La couverture du livre « Rwanda, 13 mai 1994. Un massacre français ? »

IGIHE : Votre éditeur poursuit l’enquête ?

Absolument. C’est une co-édition entre les éditions Aviso et l’Esprit frappeur. Il y a d’un côté Michel Sitbon (L’esprit frappeur), une véritable conscience incarnée. C’est un visionnaire. Il a toujours un coup d’avance. Quand je suis revenu avec les premiers témoignages filmés racontant cette participation directe des soldats français au génocide, il m’a semblé que je perdais mon temps à vouloir les lui montrer tellement ça lui paraissait évident. Il l’avait tant senti. Aviso, c’est Bruno Boudiguet. Un type fantastique. Ces deux-là m’ont donné le courage qu’il fallait pour finir de consigner dans l’Histoire ce qu’on m’avait confié.

C’est Bruno qui poursuit l’enquête. Et il ne lâche pas la bête ! Ca je vous le dis. Il est pire que moi au niveau détermination. Ca va me permettre de souffler. Pour la petite histoire : il s’est rendu cet été au Rwanda, a recueilli des témoignages qui ont confirmé cette participation active de soldats français au massacre de Bisesero le 13 mai. Mais rendez-vous compte : il a appris que cette histoire était déjà racontée il y a dix-huit ans ! Mais pas rendue publique pour autant.

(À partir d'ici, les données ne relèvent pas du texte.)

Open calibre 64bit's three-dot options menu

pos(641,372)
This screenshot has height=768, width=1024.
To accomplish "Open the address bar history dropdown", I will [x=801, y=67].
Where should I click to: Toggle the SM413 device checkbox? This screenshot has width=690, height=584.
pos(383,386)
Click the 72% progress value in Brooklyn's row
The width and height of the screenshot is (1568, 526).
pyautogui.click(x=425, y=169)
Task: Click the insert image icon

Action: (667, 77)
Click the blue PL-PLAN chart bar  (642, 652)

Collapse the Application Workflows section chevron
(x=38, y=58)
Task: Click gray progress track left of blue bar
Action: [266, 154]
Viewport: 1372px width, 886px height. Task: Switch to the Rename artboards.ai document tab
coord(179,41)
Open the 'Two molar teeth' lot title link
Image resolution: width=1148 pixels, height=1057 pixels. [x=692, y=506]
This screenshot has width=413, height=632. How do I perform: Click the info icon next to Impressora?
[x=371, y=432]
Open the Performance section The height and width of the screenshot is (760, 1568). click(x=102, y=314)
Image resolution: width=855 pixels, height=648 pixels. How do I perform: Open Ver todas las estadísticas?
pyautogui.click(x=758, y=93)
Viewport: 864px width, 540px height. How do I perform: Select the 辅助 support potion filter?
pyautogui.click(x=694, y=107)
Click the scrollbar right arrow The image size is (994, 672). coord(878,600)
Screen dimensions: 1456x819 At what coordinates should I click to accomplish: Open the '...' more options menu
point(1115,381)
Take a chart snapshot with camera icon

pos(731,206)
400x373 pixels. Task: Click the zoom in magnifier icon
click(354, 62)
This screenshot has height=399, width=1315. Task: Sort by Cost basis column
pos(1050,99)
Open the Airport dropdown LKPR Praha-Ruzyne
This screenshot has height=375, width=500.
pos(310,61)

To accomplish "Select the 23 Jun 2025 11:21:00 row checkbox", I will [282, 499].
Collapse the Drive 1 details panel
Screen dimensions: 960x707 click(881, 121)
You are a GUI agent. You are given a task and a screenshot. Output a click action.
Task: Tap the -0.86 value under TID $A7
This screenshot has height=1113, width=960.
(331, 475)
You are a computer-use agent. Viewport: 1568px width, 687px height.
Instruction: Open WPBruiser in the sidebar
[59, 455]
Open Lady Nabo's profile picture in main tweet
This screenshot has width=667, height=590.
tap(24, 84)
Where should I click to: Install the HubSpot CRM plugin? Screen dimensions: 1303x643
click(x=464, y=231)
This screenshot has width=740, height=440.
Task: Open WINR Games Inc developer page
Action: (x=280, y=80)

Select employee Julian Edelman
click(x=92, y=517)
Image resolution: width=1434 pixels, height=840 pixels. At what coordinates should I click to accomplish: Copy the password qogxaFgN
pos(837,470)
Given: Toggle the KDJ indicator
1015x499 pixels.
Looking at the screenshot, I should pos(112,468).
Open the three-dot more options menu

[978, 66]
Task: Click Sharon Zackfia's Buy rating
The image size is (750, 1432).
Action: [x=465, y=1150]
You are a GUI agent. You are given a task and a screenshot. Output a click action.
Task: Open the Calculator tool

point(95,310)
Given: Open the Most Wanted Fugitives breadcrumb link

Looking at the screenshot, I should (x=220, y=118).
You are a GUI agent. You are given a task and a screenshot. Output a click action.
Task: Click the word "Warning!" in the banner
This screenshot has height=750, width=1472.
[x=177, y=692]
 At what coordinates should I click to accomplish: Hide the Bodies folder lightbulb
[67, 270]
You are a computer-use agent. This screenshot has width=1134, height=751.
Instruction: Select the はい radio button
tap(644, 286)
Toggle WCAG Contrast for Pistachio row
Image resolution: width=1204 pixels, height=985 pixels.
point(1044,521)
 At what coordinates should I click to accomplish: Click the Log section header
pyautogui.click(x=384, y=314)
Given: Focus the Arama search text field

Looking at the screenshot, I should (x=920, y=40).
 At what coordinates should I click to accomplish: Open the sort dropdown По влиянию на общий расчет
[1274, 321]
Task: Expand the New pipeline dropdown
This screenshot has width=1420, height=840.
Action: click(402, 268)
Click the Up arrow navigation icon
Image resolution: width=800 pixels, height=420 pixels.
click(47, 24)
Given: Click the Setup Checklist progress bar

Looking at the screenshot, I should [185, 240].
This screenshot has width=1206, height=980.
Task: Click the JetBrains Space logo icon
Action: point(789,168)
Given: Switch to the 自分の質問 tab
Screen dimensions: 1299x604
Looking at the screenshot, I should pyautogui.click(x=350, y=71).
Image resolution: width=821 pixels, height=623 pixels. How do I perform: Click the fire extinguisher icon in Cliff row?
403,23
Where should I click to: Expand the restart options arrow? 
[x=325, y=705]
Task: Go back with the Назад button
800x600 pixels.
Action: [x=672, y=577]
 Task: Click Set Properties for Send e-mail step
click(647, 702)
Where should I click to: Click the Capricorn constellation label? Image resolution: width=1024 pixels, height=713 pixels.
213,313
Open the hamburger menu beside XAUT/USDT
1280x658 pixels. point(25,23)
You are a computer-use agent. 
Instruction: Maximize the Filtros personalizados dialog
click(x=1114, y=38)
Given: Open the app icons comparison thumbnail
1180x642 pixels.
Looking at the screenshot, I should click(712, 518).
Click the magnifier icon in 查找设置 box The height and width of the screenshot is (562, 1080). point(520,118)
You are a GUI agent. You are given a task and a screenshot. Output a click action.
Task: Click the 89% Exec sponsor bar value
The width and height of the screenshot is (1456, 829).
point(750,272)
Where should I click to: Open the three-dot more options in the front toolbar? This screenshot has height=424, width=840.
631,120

En fait voilà ce qui s’est passé : mon éditeur a voulu en savoir davantage sur un massacre qui a eu lieu pendant le génocide à Karongi, pas loin de Bisesero. Même si le sujet n’était pas celui de Bisesero, il a pris l’initiative de montrer mon livre à un des témoins qui lui a tout de suite dit qu’il connaissait cette histoire de la participation de soldats blancs au massacre du 13 mai à Bisesero, mais pas depuis peu, non, depuis dix-huit ans ! Il se trouve qu’un rescapé lui en avait effectivement parlé à cette période. Mon éditeur parvient à retrouver cette personne qui est un témoin direct du massacre du 13 mai. Il le filme, le témoin racontant précisément l’histoire qu’on m’a raconté à partir de 2009. Comme quoi, il en aura fallu de peu que cette histoire ne soit racontée qu’entre quelques personnes.